For Falling Stars I wanted to reintroduce the romantic vampire, what some say came from the original vampire story in Greek myth, a love affair between a young Italian adventurer, Ambrogio, and a Delphi temple maiden, Selene. I decided to cast Fallon as a sick dhampyre. He does crave red meat, but his major issue isn’t a desire for blood so much; it’s surviving his own congenital leukemia.
So, up to November 2023, Fallon manages to keep his nose clean. He’s never had to forage for blood, anything like that. His father siphoned blood off ponies to keep him alive as a child, actually a common medical practice among nobles in Eastern Europe dating back to the Middle Ages. At the time, physicians often recommended this for patients with blood disorders like porphyria—to drink animals’ blood to raise their heme levels. Fallon’s a noble, he’s hip, and while exceedingly sneaky with his abilities as a spellcaster, he looks with a bit of trippy disdain upon the whole jugular-craving vampire lore. Since feeding frenzies aren’t a feature in his day-in, day-out existence, I had fun coming up with personal habits and hobbies he’d develop to stave off lifelong boredom, since he’s been around awhile—like learning how to samba.
Tommy’s blood disorder is paroxysmal nocturnal hemoglobinuria, a blood cancer more commonly diagnosed in adults. PNH destroys red blood cells through hemolysis and presents with symptoms similar to porphyria, a disease in medieval times that caused vampire-like traits in its victims. A bone marrow transplant from a healthy donor match can put PNH in remission, but with a growing child, timing that procedure can be tricky.
Eureka Springs
I set the story in Eureka Springs, Arkansas, a historic destination spot where my husband and I have vacationed almost every year since we met. After Osage tribes shared the springs’ medicinal value with white settlers, Eureka Springs became an overnight, citywide sanatorium—about 25,000 people inhabiting it all at once. Early settlements were little more than wagons and tents hanging off cliffsides before the clear-cutting, railroads, and construction of elaborate Victorian homes and hotels—many of them still standing today.

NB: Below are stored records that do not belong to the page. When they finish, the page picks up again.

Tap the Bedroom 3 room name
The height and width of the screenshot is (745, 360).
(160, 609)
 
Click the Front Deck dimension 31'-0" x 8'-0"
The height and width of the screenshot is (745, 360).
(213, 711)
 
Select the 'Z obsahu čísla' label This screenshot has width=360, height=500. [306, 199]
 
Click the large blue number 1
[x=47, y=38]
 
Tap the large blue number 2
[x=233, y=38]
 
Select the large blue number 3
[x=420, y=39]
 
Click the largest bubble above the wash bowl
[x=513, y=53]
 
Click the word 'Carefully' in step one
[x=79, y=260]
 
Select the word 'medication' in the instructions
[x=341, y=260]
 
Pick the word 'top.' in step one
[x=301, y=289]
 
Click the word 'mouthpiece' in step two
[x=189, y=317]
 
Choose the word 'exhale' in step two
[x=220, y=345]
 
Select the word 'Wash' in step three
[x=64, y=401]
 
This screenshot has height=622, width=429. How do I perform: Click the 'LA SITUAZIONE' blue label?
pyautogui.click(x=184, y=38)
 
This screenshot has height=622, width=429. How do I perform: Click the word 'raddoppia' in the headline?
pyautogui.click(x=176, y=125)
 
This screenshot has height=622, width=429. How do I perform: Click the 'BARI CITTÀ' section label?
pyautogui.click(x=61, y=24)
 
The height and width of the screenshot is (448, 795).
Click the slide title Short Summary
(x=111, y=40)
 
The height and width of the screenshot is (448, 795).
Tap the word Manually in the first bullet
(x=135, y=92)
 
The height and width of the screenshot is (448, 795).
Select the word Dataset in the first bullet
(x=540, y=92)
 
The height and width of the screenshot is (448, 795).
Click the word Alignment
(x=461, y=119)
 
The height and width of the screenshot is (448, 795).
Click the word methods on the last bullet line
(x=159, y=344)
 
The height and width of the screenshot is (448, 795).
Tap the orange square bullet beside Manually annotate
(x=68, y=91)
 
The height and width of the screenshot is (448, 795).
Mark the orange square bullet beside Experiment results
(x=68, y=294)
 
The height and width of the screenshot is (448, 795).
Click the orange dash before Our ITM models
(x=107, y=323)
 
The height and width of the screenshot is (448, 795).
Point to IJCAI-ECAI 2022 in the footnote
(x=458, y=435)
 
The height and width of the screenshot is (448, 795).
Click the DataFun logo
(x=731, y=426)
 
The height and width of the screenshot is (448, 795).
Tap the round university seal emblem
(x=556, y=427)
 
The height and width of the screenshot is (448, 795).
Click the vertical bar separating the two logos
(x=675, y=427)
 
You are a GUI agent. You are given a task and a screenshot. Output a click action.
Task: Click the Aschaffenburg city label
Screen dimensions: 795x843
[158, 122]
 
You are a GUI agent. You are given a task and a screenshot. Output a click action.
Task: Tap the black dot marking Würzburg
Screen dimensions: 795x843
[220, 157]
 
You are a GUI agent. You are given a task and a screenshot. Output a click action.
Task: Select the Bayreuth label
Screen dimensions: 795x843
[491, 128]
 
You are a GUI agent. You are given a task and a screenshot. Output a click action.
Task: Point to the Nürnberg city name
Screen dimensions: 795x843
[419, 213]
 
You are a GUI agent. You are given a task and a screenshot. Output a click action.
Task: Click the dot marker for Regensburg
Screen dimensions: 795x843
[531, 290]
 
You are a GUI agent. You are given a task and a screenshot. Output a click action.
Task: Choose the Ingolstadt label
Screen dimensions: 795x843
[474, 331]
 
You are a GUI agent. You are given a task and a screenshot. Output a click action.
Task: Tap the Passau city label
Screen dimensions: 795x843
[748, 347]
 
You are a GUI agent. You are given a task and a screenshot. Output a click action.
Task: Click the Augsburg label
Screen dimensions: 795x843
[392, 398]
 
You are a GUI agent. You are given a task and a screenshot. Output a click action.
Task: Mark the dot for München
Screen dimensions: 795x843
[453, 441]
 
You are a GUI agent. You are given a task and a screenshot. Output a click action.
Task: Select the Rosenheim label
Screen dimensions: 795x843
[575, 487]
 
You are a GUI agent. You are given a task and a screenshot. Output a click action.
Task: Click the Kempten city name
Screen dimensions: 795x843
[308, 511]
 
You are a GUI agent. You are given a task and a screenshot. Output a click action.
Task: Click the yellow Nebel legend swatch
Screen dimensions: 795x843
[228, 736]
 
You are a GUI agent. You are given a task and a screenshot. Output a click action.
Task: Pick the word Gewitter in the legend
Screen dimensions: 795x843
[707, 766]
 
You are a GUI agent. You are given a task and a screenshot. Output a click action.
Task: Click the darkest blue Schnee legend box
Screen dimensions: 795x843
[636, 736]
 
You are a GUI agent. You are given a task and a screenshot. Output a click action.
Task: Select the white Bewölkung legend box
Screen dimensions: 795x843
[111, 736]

Eureka’s own hard times during the Great Depression paved the way for radio-doctor Norman G. Baker to prey upon the gullibility of the common man. He set up the Baker Cure-for-Cancer Hospital in one of Eureka’s bankrupt hotels and bilked millions from patients using injectables and mentalism before being federally convicted for mail fraud. Although his “medical practice” bolstered Eureka Springs’ economy for a few years, this is one of the bleaker spots on their historical record, and dark enough to make the famed Crescent Hotel (the location of his hospital) America’s Most Haunted. I felt like historic Eureka Springs was a perfect backdrop for all that we know and don’t know about incurable cancers, plus the fictional irony that one of Baker’s cured cases might’ve been a vampire.
Julie Rogers
JULIE ROGERS is the author of Falling Stars and six books, including Seven Shorts; Letters: Sidereal Insight for a 21st Century Mystic; Hootie; and Simeon: A Greater Reality. Her articles and award-winning stories are featured in self-help, inspirational and fiction publications like Coping with Cancer, Daily Meditation, and the annual anthology Writes of Passage: Every Woman has a Story! The 1999 Writer’s Digest Writing Competition Grand Prize winner for her horror short story, “House Call,” Julie also freelances as a ghostwriter and an editor. She lives in Georgetown, Texas (a suburb of Austin) but is relocating to Eureka Springs, Arkansas, soon—”the city that water built.”
Julie Rogers recently won the Firebird Book Award for Falling Stars.